GENEVA – Extremist actions led to the crisis in Rakhine in western Myanmar, the country’s ambassador to the United Nations in Geneva said Tuesday at a special session organized by the United Nations Human Rights Council.
The crisis has led to 626,000 Rohingyas to flee to neighboring Bangladesh over the last three months.
Htin Lynn dismissed all allegations of rights abuses against the Rohingyas, following an address by UN High Commissioner for Human Rights Zeid Ra’ad Al Hussein, who described the situation as “a genocide.”
The High Commissioner had also warned in his address that “by continuing to dehumanize the Rohingya the state authorities could fuel even wider levels of violence in the future.”
Lynn rejected the allegations asserting that the Rohingya crisis erupted not owing to government action, but because of extremist acts by Rohingya rebels.

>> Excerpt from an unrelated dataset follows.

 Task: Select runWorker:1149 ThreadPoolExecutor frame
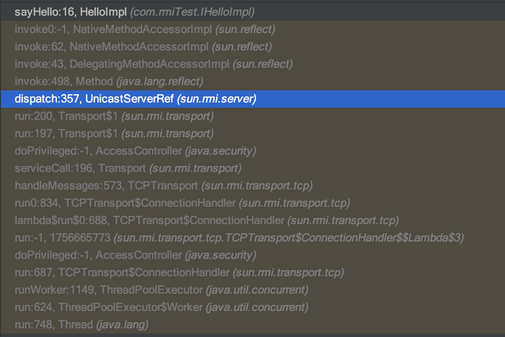pos(253,290)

He also rejected allegations of sexual abuse against Rohingya women as narrated by Special Representative of the Secretary- General on Sexual Violence in Conflict, Pramila Patten, saying they needed to be backed by evidence.
Lynn said the Myanmar government was committed to resolving the Rohingya crisis and improve their lives in Myanmar, including alleviation of poverty, the guarantee of basic rights and promotion of truth, harmony and reconciliation and repatriating those who are living as refugees in Bangladesh in keeping with a recent bilateral agreement between the two countries.